We’ve been talking about loving those who don’t deserve to be in prison, and I want to finish by telling you a story about someone who did deserve to be in prison. It begins with a mother who happens to be named Mary. And one night she gets the phone call that no one parent should ever get. Her son has been killed. Shot to death. His killer, a young man named Morgan Green, is caught and convicted and as she gives her victim impact statement at trial, she says she forgives him. But as the years go by, she hasn’t forgiven him. Mary says she grew bitter and that bitterness took root in her and grew for the next 12 years. And one day she realized she couldn’t go on like this. So she called on the strength of the Lord, and she went to visit her son’s killer in prison. She met with Morgan and spoke with him and told him about her son. And Morgan describes that as the moment that his victim became human to him. As Mary was about to leave, she broke down in tears. And Morgan says he couldn’t do anything but hold her as she wept. They both walked away from that meeting changed. Mary noticed that all the hate and anger she been holding was gone. And Morgan understood that he had been forgiven. More time passed, and when Morgan’s sentence had been served, he changed his name to Oshea. Oshea because it means deliverance, a new beginning. Now, Mary and Oshea are next-door neighbours, they spend holidays together, and they share their story together.

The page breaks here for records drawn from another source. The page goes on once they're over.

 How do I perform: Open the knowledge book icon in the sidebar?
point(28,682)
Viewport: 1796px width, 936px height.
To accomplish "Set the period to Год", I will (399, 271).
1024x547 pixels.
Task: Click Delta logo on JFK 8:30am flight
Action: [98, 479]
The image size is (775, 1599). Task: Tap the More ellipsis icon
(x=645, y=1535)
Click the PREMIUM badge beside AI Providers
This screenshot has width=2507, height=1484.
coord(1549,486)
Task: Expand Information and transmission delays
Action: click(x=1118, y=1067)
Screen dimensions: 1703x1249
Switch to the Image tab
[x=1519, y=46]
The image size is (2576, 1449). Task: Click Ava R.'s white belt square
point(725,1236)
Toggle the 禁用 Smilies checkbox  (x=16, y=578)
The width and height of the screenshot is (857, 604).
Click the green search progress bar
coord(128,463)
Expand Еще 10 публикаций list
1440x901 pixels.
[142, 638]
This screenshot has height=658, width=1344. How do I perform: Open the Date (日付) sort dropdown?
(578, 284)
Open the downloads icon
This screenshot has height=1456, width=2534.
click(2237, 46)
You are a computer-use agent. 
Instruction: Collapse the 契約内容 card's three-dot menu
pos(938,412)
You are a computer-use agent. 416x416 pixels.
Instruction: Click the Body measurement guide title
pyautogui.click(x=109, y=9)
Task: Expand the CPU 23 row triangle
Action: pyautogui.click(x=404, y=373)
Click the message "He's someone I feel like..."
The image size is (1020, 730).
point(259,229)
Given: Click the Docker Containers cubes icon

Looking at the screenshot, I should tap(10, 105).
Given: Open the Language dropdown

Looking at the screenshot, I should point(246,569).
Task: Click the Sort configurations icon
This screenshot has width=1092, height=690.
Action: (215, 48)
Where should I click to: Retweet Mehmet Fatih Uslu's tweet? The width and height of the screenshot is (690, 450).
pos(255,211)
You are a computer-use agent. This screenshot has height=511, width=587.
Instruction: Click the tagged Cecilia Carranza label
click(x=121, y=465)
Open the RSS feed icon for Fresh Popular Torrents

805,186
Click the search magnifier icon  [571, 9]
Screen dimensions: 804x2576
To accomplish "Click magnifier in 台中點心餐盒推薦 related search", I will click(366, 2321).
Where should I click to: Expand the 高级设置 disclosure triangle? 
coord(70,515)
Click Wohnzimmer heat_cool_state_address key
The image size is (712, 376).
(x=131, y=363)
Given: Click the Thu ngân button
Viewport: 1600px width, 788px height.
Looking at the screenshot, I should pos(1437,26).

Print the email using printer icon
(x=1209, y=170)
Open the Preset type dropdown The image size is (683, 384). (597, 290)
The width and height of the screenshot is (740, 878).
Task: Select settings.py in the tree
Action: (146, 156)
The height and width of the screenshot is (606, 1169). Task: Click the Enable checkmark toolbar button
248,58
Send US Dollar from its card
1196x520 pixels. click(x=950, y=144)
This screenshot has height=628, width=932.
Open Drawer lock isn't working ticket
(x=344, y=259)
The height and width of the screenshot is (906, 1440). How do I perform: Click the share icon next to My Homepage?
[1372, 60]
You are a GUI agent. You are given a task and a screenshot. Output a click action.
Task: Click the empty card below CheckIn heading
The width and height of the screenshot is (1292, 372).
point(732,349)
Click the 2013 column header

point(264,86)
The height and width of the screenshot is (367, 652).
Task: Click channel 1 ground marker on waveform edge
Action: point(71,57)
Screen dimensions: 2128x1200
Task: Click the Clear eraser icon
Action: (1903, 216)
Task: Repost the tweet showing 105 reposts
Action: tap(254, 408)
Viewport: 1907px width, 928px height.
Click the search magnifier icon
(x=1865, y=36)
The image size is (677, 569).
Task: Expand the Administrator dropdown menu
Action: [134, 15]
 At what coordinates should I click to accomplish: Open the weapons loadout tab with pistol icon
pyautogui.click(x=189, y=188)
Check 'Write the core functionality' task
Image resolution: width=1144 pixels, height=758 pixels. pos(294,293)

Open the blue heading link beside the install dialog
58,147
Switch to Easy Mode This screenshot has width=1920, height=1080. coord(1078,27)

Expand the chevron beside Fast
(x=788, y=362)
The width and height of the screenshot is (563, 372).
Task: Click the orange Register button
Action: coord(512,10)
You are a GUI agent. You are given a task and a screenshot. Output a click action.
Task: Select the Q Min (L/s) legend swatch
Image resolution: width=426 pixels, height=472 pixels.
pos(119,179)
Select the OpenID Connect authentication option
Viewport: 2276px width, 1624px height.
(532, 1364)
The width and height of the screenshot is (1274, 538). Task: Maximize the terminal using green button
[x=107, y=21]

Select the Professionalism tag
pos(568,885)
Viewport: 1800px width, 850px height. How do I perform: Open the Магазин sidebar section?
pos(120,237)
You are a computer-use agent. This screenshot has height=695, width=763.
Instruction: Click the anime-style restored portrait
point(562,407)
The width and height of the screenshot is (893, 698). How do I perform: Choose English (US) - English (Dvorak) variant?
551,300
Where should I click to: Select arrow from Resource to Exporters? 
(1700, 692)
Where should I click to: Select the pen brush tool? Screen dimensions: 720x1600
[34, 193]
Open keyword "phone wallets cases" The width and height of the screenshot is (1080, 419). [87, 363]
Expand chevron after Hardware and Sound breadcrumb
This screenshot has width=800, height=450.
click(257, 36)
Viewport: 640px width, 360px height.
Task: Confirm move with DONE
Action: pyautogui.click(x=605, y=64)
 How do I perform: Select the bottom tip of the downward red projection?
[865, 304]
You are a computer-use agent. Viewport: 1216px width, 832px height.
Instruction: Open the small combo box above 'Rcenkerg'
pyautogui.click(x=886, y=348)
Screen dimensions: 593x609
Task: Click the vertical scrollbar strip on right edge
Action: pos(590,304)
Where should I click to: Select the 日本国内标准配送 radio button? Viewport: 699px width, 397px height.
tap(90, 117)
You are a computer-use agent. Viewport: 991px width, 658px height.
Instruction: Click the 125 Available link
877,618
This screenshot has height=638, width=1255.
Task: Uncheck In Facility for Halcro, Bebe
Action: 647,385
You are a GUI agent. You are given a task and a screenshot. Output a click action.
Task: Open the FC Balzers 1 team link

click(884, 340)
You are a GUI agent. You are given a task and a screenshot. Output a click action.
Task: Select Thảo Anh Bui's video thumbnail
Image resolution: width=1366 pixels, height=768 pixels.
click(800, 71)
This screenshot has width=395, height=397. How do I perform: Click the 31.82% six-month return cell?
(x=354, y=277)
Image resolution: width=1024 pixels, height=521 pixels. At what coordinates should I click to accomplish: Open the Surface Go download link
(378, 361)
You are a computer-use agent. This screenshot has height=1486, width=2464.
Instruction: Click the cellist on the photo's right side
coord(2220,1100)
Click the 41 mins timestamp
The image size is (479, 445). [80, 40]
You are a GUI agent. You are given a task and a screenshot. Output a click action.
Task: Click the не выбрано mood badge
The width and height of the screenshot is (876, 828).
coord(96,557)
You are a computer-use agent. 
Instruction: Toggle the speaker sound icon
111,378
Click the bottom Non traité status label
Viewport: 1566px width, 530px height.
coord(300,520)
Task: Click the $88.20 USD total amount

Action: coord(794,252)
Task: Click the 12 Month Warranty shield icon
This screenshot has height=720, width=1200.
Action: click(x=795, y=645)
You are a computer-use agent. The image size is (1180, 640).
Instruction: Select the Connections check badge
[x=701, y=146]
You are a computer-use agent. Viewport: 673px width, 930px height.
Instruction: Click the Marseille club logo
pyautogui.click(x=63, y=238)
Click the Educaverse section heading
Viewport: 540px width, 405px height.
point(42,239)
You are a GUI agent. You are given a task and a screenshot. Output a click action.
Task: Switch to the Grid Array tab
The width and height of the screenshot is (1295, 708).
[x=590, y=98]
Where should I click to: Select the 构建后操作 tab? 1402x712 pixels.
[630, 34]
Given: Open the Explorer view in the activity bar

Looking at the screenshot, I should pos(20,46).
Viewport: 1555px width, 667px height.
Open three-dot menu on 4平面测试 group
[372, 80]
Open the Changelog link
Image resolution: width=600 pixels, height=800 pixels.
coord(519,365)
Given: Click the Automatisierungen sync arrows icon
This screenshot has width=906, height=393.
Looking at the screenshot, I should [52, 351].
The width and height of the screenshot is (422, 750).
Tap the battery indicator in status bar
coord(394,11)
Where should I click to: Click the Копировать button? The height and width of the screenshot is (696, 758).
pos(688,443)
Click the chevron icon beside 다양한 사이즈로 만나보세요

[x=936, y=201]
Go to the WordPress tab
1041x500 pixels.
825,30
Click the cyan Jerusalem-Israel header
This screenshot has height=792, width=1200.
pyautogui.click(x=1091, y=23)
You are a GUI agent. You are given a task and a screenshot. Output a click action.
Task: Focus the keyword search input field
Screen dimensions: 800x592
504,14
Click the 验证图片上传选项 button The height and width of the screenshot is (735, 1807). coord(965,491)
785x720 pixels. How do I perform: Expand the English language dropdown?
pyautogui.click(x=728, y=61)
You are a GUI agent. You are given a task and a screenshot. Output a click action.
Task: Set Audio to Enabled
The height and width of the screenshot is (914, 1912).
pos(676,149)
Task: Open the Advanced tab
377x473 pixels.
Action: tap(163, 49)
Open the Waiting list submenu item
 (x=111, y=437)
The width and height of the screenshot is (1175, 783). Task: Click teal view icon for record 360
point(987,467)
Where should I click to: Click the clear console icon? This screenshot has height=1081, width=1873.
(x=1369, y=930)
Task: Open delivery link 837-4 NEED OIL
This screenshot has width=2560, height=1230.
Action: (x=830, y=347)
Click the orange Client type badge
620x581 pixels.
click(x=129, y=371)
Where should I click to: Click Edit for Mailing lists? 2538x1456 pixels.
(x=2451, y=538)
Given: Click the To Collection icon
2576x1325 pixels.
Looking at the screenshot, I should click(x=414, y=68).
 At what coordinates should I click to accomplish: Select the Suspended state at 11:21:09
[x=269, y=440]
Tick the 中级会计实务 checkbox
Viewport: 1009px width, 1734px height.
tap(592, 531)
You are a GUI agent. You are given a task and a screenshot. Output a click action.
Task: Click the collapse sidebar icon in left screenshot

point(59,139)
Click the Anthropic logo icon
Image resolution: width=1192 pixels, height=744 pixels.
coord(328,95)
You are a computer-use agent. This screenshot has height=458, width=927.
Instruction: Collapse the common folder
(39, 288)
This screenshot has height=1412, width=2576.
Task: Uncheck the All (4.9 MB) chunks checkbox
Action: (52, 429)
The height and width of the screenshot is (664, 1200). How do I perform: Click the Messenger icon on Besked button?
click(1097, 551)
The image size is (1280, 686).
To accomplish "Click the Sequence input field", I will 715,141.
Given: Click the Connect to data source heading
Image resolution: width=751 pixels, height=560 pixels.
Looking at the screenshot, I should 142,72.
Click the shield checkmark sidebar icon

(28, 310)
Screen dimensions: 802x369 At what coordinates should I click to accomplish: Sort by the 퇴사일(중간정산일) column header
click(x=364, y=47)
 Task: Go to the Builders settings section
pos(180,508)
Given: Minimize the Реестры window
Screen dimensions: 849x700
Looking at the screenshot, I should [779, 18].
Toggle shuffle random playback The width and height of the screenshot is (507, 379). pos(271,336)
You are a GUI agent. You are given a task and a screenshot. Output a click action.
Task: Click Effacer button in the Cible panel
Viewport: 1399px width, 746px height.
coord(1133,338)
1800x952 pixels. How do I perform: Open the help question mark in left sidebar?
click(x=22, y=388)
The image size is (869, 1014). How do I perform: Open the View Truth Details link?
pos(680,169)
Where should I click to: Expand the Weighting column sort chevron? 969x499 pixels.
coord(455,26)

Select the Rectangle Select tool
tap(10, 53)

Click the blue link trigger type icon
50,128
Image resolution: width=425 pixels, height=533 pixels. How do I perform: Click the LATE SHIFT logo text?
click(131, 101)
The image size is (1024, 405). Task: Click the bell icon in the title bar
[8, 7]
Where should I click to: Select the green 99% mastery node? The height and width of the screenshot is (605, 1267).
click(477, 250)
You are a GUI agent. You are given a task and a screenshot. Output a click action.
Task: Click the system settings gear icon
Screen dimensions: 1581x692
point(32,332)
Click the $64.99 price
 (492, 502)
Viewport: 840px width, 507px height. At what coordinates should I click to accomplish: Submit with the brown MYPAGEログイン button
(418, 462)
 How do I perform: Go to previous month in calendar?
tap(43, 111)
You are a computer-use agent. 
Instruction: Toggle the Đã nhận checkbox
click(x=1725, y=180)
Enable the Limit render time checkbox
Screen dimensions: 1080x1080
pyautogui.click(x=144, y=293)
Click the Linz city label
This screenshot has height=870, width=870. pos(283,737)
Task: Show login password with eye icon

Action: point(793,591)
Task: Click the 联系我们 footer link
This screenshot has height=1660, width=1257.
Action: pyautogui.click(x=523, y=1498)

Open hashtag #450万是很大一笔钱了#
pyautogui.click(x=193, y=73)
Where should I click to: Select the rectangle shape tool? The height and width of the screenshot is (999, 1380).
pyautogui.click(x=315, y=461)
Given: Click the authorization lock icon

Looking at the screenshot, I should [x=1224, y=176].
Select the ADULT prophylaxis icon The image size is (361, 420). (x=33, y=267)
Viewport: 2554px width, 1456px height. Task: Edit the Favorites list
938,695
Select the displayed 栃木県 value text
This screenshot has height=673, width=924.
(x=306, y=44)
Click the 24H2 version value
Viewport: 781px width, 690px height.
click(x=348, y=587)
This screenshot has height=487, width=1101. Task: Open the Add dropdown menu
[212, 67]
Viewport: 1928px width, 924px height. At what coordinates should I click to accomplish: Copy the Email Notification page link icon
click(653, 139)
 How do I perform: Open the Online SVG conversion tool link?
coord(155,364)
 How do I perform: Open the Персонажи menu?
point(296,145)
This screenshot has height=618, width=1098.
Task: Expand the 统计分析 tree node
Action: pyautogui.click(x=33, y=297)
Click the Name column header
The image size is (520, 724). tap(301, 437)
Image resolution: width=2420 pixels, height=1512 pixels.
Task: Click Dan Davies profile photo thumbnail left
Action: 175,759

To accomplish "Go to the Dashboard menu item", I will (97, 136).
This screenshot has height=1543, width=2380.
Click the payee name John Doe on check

What strikes me about this story is that Mary had to figure out what power she had in this situation. She didn’t have the power to bring her son back. She didn’t have the power within herself to forgive her son’s killer. But she did have the power to visit him in prison and to share her story. And from that small act of humility, God’s love began to work and grow in her heart and in the heart of a man who seemed beyond restoration.
As you consider how God has shown you his love this Advent, ask yourself what power you have to share that love with others. Ask yourself how you can use your power to participate in God’s restoration plan. Ask yourself how you can be a light that shines in the darkness. God shares his love through those who have limited power. God shares his love through humility; the humility of a manger, the humility of a young man who chose to obey despite the risk it involved. And God will share his love through us this Advent season, as we look for ways to use our limited power to act justly, to love mercy and to walk humbly with our God.